= Your assignment =
Transcribe the entries below word for word, beginning at the line with "Click the back arrow icon in the sidebar" and stopping after the line with "The height and width of the screenshot is (213, 288)."; drop all pictures.

= Items from a dataset =
•••

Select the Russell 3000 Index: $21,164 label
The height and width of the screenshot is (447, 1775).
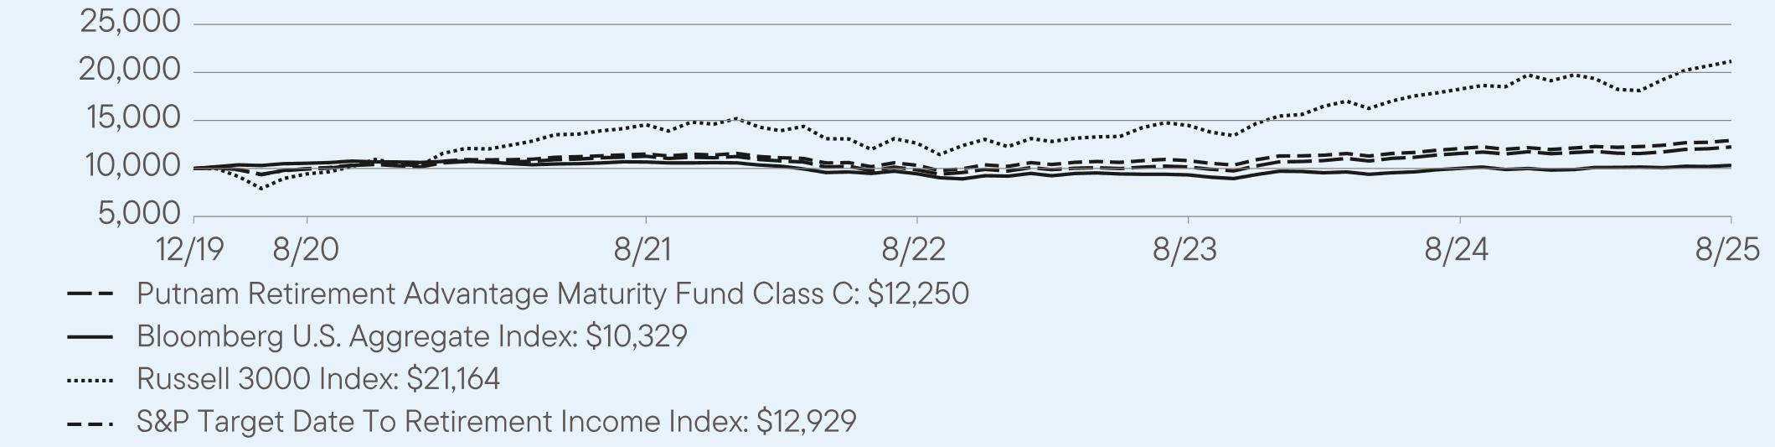[x=317, y=379]
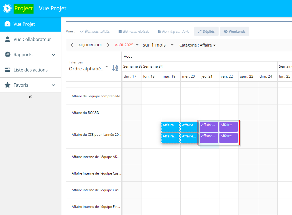Image resolution: width=292 pixels, height=215 pixels.
Task: Click the Vue Projet briefcase icon
Action: tap(8, 24)
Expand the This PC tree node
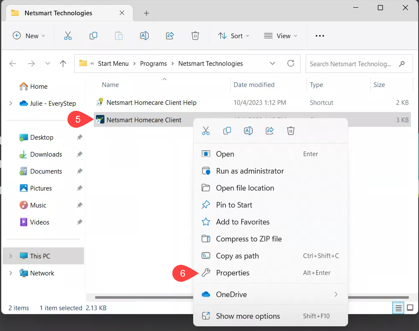Screen dimensions: 419x331 click(x=11, y=256)
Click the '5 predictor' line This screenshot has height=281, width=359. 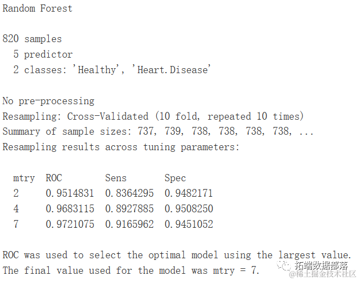(43, 54)
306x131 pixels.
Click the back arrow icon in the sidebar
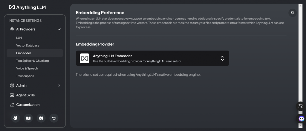tap(54, 118)
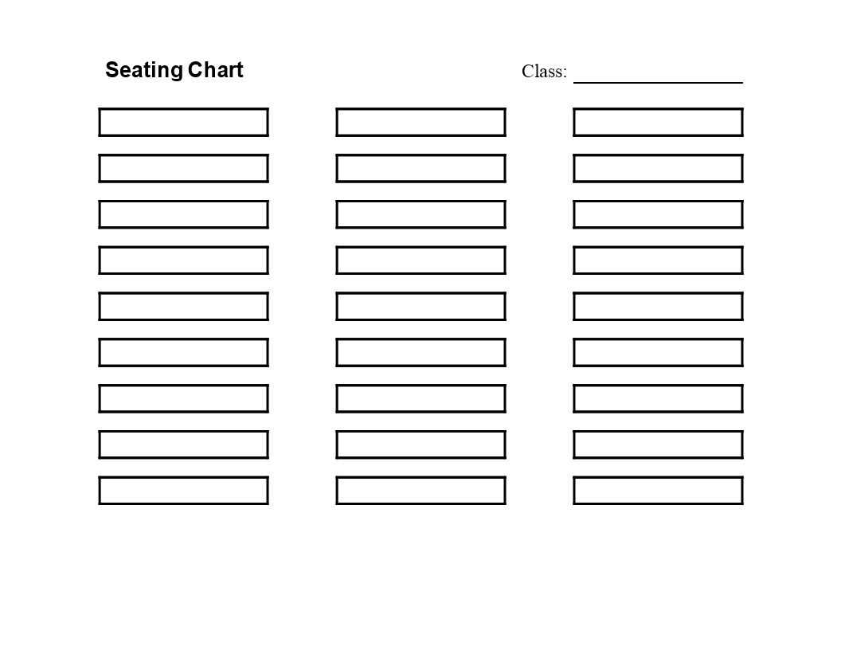Choose the second box in the left column

tap(183, 169)
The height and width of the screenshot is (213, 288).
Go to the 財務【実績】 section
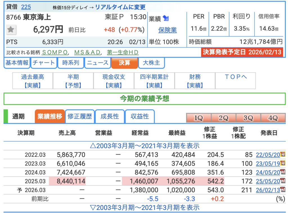[195, 81]
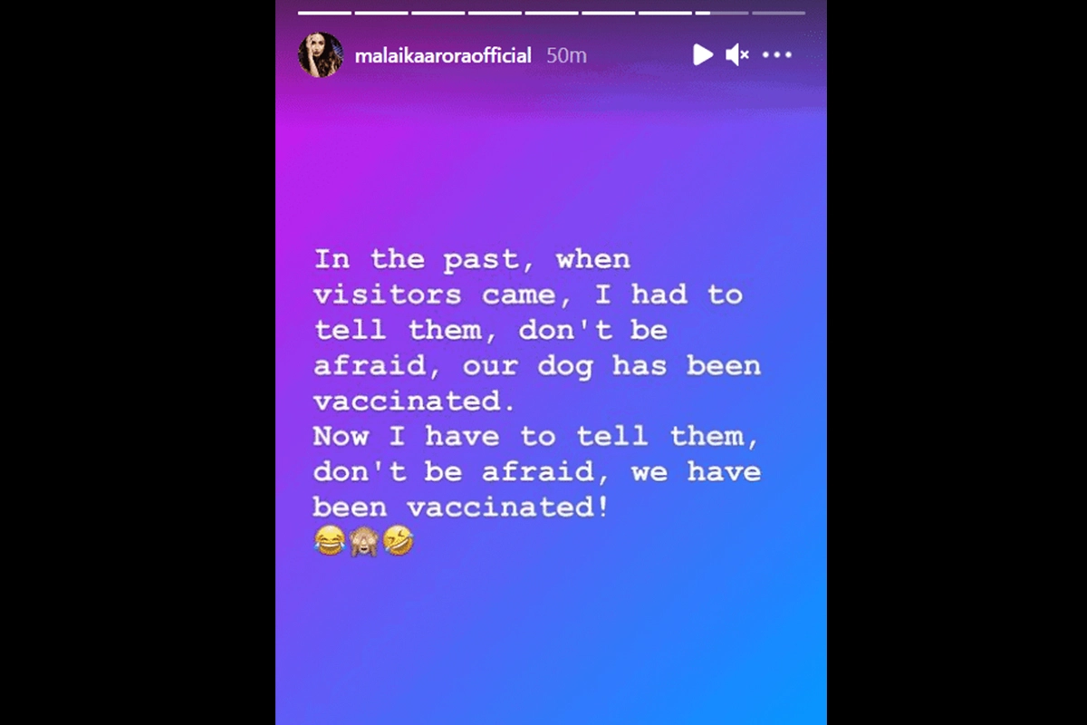Select the second story progress segment
The width and height of the screenshot is (1087, 725).
pyautogui.click(x=381, y=13)
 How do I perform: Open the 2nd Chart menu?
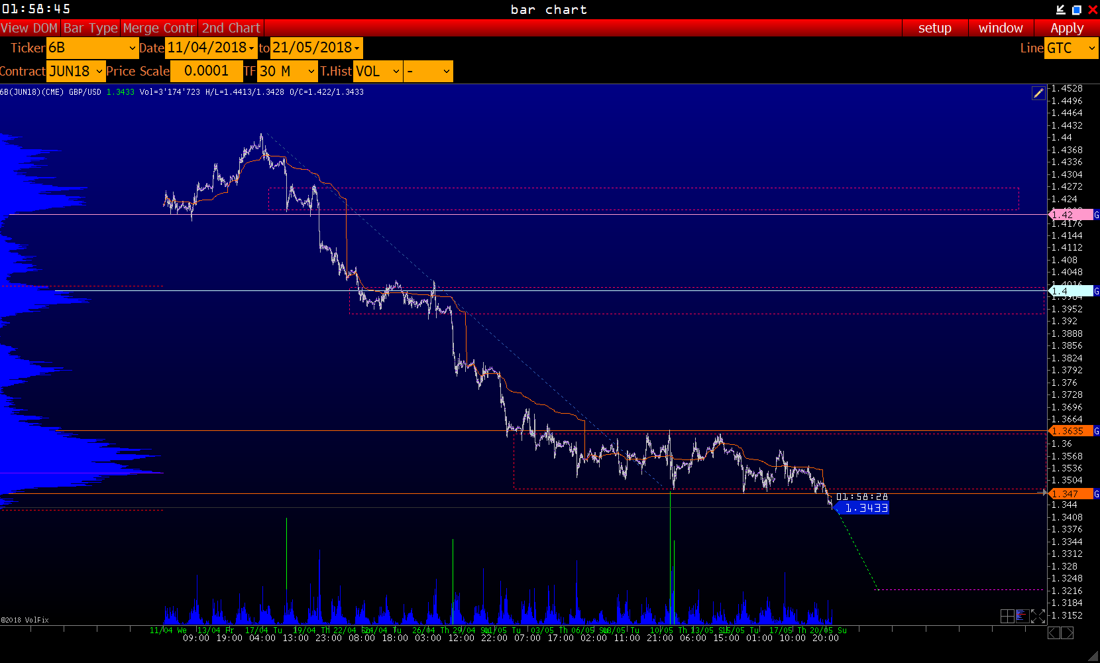[x=231, y=28]
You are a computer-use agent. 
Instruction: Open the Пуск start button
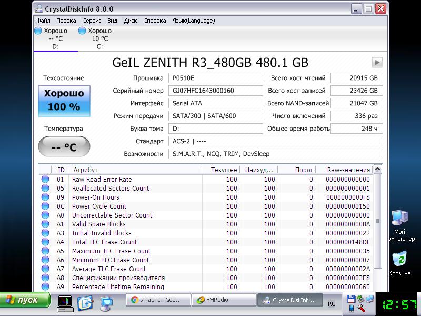(x=25, y=300)
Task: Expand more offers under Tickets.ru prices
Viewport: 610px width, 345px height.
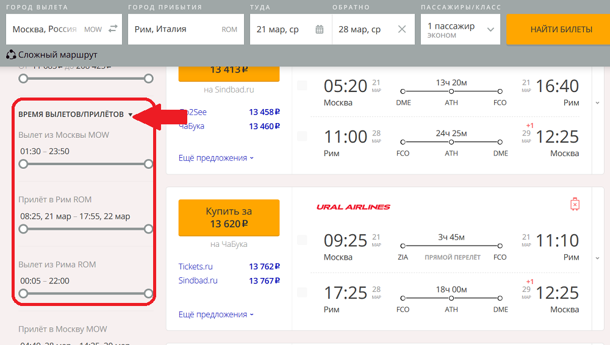Action: coord(216,315)
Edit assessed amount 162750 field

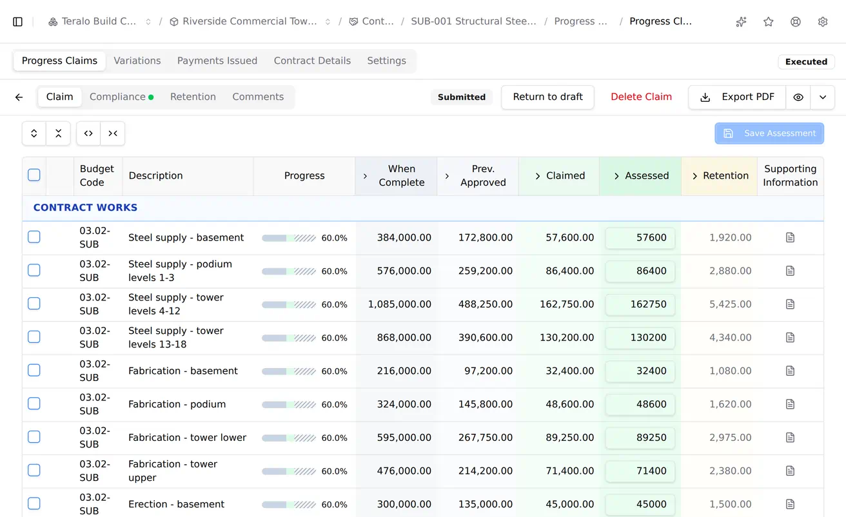pos(640,304)
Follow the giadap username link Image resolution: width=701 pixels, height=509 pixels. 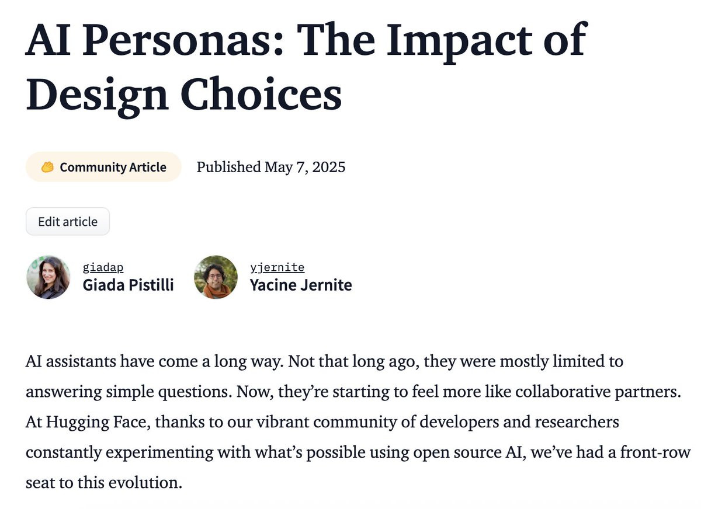coord(103,267)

•••

= Your solution =
Click the back arrow icon in the sidebar
tap(54, 118)
Choose the second box in the left column

tap(183, 169)
The height and width of the screenshot is (213, 288).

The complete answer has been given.